> Exercise instructions: Retype, without pictures, the line holding "The width and height of the screenshot is (620, 442)." and each line below it through the final line.

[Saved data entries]
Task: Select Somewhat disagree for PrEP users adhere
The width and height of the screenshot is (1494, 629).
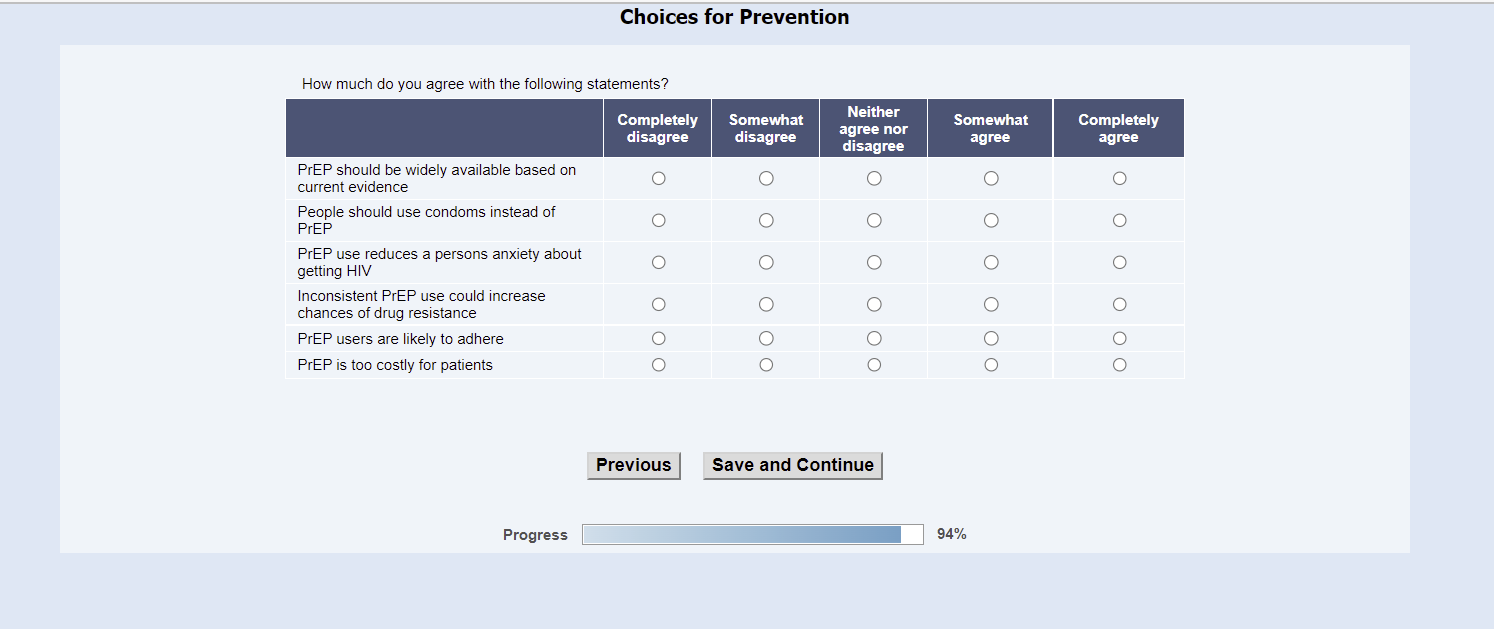Action: 766,338
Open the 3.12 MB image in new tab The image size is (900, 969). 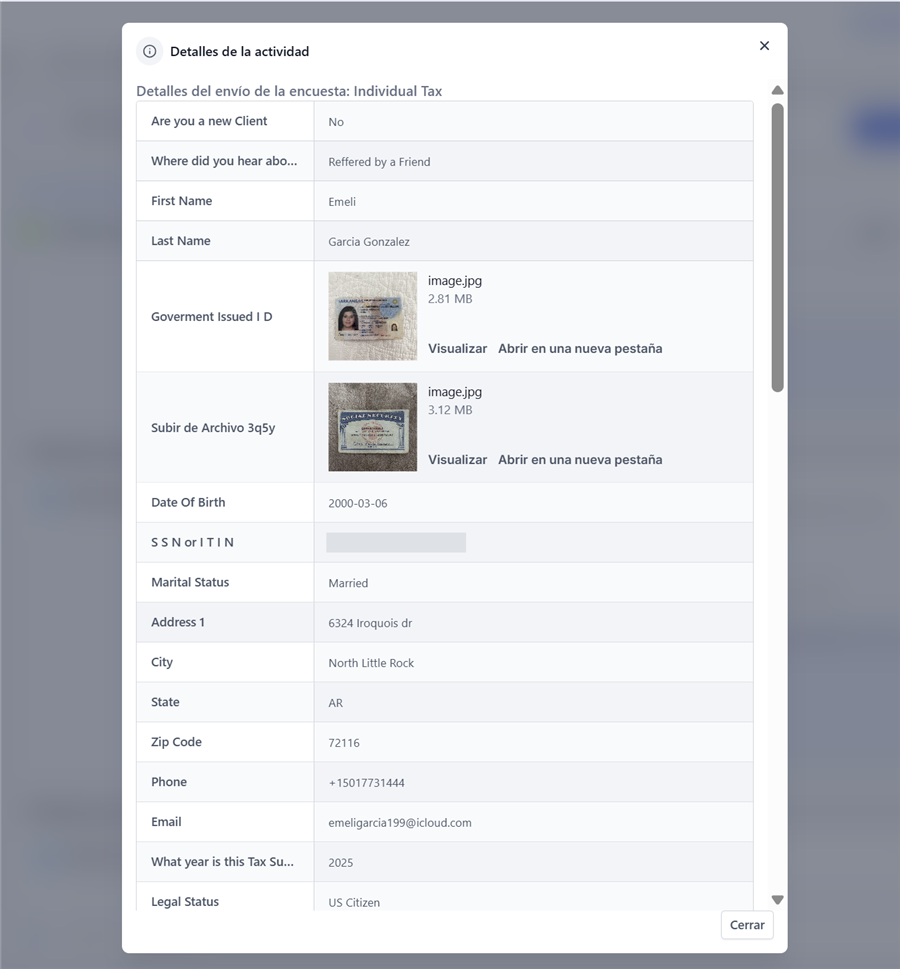[x=580, y=460]
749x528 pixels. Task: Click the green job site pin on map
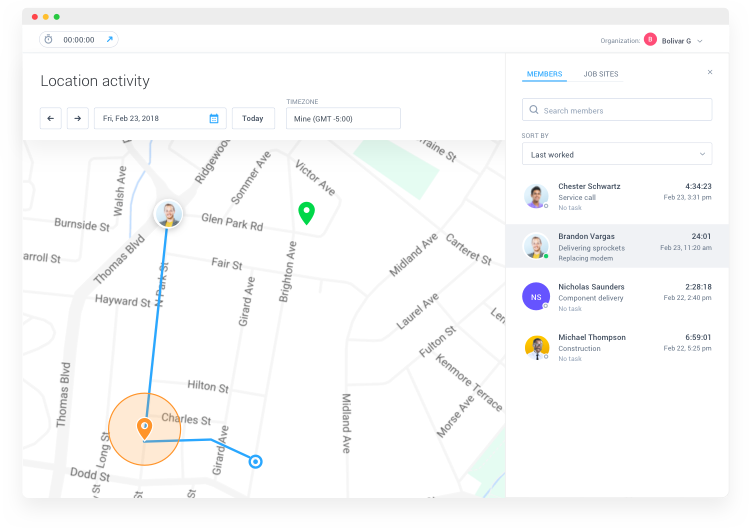click(307, 213)
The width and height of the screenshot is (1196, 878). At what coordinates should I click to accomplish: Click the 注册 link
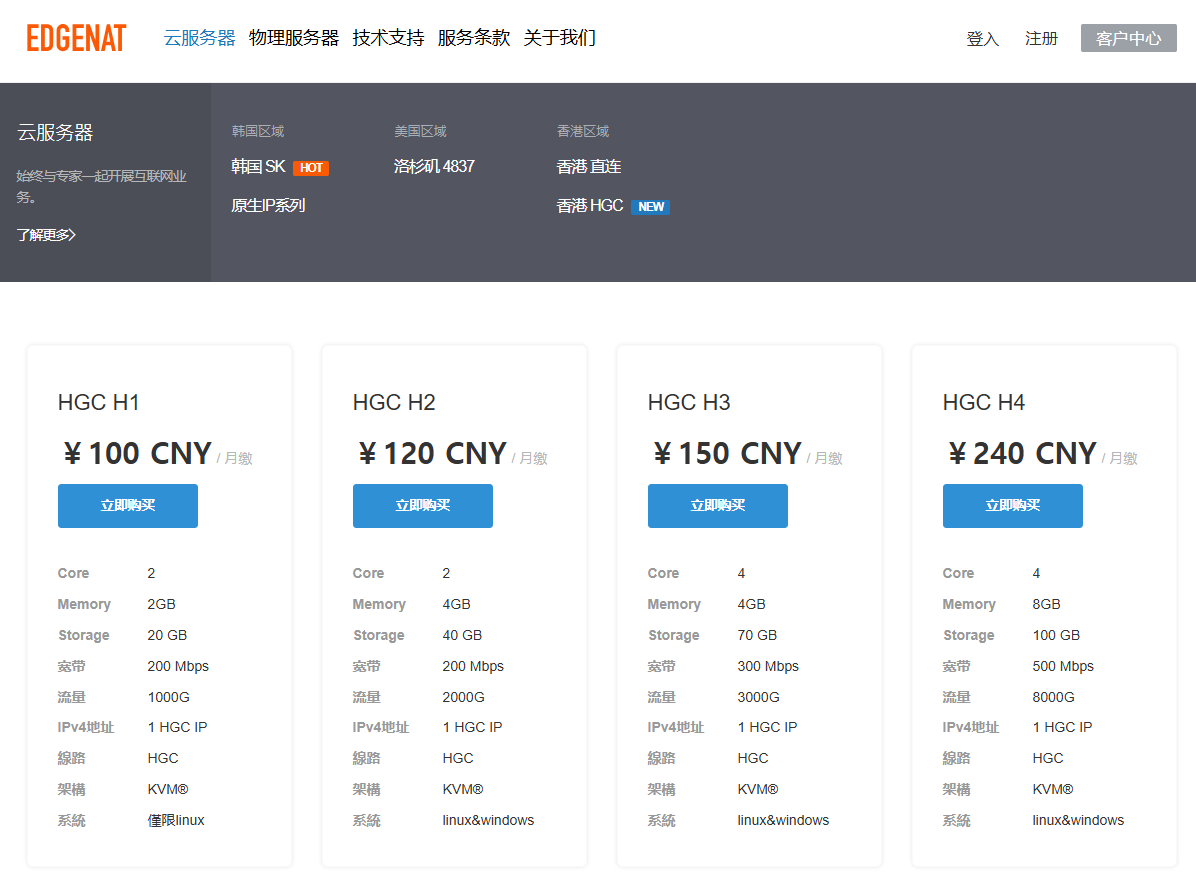click(1041, 37)
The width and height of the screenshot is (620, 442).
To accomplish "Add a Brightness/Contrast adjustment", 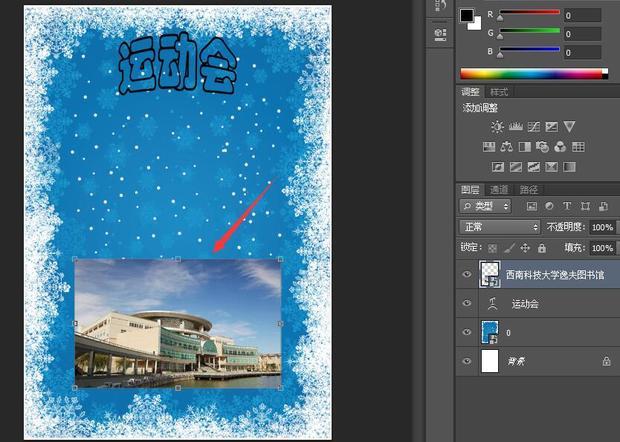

> Result:
The width and height of the screenshot is (620, 442).
To accomplish "Add a Brightness/Contrast adjustment", 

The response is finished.